→ Document segment:
*** Begin section ***

American Episcopal bishop

Boyd Vincent (May 18, 1845 – January 14, 1935) was a bishop of the Episcopal Diocese of Southern Ohio from 1889 to 1929.

==Biography==
Vincent was born in Erie, Pennsylvania, on May 18, 1845, the son of Bethuel Boyd Vincent, a banker, and Sarah Ann Strong. He was a younger brother of Brigadier General Strong Vincent. Vincent graduated with a Bachelor of Arts from Yale College in 1867, and attended Berkeley Seminary in Middletown, Connecticut from 1869 to 1871. In 1889, he was awarded a Doctor of Sacred Theology by Trinity College, and a Doctor of Divinity by Kenyon College.

==Ordained ministry==
Returning home, he was ordained deacon on June 18, 1871, and became assistant at St Paul's Church in Erie, Pennsylvania. He was ordained priest on June 12, 1872 at St Paul's Church by Bishop John Barrett Kerfoot of Pittsburgh. He served as rector of the Church of the Cross and Crown in Erie, Pennsylvania between 1872 and 1874. He then moved to Calvary Church East Liberty in Pittsburgh, Pennsylvania, to serve as rector in 1874.

==Bishop==
Vincent was elected Coadjutor Bishop of Southern Ohio in 1888, and was consecrated in St Paul's Church, Cincinnati, on January 25, 1889, by Bishop John Franklin Spalding of Colorado. He then succeeded as diocesan bishop in 1904, and remained in office till his resignation in 1929. He died on January 14, 1935.

==Written work==
He authored Our Family of Vincents in 1924, a privately printed family history, as well as dedicated Strong Vincent High School in Erie in 1930 before his death.

*** End section ***

→ Supplied information:
*** Begin section ***

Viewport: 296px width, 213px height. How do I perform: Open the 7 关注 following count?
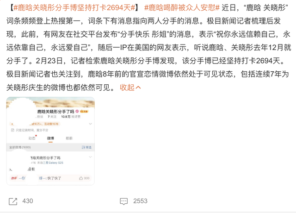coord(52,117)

*** End section ***
*** Begin section ***

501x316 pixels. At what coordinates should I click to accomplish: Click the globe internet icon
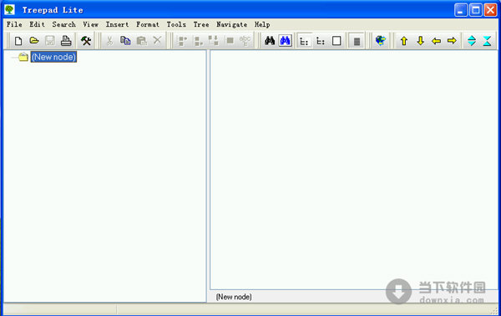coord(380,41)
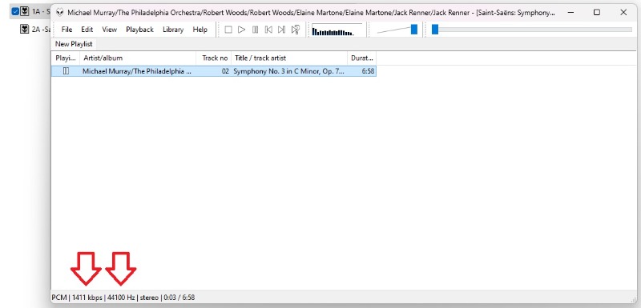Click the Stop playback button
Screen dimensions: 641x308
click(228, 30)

*** End section ***
*** Begin section ***

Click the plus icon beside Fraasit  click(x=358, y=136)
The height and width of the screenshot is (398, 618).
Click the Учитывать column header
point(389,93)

*** End section ***

→ Exercise description: In the biography of Boyd Vincent, who consecrated him in St Paul's Church, Cincinnati?

→ Task answer: Bishop John Franklin Spalding of Colorado